Tuesday 20 December 2011

Our January Meeting: A Debate

Our January meeting is an experiment in using a Debate format. The proposition to be debated is: "A disembodied mind is impossible." Joe Fearn will argue that the notion of the soul as a disembodied person, or discarnate consciousness, is unintelligible. Stephen Milton will argue the opposing case. The arguments are likely to cover such related concepts as ghosts and spirits and artificial intelligence. Others present will be able to take part in the discussion at the end of the debate phase, and perhaps vote on who they think has won the debate.

The venue is the Notley Room at the White Rock Hotel, 7 pm on Thursday 12 January 2012.

Monday 19 December 2011

Prof Brian Cox: Physics or Metaphysics?

Much as I appreciate the work of the physicist Brian Cox in popularising scientific knowledge and countering nonsense or pseudoscientific "woo", there were a couple of occasions in his programme "Night with the Stars" on BBC2 TV last night where it seems to me he slipped from physics to metaphysics.
This was also noted by Arifa Akbar in a review in The Independent:
Physics began to sound first like metaphysics ("Particles that make this diamond are in communication with every one of you and with everything in the universe") and then, like Buddhism ("When I heat this diamond up, all the atoms in the universe change their energy levels... Everything is connected to everything else"). These wondrous statements made quantum physics seem suddenly clear cut, until it got complicated again.

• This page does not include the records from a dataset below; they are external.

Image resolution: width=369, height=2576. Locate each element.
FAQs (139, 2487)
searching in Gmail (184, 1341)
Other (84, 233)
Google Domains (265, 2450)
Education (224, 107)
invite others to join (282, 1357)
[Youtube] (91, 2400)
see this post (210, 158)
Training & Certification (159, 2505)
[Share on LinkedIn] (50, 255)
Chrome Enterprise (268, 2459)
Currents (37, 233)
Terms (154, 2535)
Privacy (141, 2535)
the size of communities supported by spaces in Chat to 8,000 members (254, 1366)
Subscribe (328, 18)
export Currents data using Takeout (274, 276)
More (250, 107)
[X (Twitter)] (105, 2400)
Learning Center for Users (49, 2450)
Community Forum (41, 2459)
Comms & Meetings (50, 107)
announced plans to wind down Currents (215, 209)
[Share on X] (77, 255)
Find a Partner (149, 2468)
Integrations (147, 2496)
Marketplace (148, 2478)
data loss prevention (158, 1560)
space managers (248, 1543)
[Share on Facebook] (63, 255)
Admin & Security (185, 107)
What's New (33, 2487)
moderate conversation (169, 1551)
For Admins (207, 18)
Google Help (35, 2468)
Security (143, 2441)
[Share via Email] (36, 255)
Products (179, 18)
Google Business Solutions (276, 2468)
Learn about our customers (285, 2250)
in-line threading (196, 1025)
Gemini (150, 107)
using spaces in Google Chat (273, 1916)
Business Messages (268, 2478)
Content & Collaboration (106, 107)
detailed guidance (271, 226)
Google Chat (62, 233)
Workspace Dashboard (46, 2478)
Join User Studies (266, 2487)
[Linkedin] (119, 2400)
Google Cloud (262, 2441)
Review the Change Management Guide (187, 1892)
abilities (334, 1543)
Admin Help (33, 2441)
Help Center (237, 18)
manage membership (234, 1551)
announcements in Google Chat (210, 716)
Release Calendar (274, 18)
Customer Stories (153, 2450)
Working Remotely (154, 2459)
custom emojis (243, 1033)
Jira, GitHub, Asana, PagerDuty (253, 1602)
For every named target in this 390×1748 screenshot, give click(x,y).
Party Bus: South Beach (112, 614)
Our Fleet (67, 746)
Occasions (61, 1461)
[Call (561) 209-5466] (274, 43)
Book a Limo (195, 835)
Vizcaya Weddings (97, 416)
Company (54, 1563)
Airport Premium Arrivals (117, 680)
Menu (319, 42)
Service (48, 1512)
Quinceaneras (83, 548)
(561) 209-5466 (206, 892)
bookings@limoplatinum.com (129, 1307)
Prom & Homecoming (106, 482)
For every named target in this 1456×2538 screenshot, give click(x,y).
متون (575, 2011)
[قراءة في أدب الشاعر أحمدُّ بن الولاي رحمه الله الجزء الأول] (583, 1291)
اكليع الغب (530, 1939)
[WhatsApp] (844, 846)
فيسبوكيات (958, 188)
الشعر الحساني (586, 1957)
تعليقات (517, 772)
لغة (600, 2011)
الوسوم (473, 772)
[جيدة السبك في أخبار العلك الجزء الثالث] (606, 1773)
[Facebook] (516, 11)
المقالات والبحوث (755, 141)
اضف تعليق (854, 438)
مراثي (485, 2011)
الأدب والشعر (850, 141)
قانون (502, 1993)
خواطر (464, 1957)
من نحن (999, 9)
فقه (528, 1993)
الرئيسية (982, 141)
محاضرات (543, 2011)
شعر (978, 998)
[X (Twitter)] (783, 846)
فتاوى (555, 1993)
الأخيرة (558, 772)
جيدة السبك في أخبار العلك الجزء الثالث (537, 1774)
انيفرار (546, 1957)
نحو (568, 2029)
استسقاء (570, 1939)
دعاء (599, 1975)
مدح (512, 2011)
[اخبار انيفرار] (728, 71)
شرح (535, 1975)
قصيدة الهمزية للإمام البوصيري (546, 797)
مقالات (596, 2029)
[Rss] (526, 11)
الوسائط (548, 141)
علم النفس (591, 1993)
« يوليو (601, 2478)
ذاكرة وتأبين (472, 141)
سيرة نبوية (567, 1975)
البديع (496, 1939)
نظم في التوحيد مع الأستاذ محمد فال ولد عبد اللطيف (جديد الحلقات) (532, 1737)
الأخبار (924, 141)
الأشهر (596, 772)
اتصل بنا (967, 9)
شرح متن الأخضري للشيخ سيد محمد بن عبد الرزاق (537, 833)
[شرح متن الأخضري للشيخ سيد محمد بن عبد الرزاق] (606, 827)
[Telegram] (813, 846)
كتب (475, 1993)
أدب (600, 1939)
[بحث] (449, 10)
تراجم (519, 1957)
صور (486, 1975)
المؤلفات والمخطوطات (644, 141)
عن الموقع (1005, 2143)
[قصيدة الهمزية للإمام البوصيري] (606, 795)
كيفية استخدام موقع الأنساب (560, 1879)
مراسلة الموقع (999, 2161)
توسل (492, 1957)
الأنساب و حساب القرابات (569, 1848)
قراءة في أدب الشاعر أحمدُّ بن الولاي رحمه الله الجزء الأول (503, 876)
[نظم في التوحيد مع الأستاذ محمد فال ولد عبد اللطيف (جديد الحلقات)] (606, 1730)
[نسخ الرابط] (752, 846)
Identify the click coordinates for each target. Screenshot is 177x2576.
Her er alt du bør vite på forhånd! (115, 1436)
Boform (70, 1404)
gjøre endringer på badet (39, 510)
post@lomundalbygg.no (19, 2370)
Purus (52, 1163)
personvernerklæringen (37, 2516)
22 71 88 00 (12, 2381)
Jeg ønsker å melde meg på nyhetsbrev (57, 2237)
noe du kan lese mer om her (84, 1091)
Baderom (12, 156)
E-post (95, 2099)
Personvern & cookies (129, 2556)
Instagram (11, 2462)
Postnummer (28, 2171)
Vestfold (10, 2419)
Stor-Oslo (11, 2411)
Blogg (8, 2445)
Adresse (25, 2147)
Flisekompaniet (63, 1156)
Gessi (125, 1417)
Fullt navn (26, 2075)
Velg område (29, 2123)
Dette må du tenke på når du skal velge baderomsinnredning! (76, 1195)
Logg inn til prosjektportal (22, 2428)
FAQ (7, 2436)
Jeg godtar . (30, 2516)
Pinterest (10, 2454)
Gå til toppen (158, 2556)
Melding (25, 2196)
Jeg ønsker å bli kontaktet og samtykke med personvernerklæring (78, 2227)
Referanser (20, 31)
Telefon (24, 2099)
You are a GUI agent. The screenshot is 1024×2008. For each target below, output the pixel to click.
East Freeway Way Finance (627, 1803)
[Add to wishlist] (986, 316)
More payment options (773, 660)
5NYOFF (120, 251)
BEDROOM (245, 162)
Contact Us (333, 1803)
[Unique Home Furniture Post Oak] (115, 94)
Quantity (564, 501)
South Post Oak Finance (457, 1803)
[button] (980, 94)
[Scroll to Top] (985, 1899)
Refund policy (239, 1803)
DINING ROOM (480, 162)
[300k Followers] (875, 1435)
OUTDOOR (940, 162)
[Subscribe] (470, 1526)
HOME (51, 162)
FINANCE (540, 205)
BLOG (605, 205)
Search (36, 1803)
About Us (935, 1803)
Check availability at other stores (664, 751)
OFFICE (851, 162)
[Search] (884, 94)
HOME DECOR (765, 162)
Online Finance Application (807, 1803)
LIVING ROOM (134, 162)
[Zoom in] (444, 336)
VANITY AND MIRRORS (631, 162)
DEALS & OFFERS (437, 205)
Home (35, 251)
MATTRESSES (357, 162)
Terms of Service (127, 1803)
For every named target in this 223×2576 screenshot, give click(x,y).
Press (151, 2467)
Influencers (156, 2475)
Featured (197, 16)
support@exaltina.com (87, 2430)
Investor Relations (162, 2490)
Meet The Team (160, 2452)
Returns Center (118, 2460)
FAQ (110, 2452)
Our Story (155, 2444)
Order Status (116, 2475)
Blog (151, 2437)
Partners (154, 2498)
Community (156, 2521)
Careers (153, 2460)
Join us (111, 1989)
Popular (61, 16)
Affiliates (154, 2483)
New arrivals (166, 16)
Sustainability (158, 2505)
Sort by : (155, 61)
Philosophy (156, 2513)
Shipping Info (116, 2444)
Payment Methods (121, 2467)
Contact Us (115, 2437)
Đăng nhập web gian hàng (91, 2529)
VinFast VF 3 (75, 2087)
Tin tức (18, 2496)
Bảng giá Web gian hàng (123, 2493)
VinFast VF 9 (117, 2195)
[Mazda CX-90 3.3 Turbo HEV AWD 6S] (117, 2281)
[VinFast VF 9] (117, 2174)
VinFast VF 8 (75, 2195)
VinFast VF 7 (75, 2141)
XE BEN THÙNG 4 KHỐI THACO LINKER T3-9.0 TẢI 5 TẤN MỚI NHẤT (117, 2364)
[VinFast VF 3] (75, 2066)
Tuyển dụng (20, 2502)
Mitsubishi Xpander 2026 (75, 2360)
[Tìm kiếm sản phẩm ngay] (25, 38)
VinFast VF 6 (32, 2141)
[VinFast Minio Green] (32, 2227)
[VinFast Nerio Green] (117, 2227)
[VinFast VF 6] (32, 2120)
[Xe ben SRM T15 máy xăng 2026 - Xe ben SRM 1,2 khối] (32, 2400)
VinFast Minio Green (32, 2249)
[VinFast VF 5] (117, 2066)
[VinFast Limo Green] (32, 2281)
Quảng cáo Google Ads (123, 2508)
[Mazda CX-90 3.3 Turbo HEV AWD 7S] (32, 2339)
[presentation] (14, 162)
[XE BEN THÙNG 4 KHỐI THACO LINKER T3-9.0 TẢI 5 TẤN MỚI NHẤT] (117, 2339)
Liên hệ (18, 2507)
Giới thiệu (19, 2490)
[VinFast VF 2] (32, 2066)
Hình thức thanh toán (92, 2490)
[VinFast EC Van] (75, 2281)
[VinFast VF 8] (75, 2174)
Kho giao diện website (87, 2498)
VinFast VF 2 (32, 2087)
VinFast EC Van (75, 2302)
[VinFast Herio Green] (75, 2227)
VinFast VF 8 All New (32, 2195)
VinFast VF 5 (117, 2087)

Similarly David Butcher in The Radio Times:
he shows how diamonds are made up of nothingness, and how one such precious gem in the heart of London is in communication with the largest diamond in the cosmos. He also reveals how things can be in two places at once

It is good to see the actual equations of quantum physics, or a version of them, in this case Feynman's path-integration method, actually being shown in a popular presentation, but the interpretation given to it is just one of many, none of which are yet entirely satisfactory. The problem is that electrons are not analogous to "particles" of sand, although that term is still used to describe them. I sometimes think that they are perhaps more like a "cloud" or "swarm". Surely his interpretation of the Pauli exclusion principle is just plain wrong.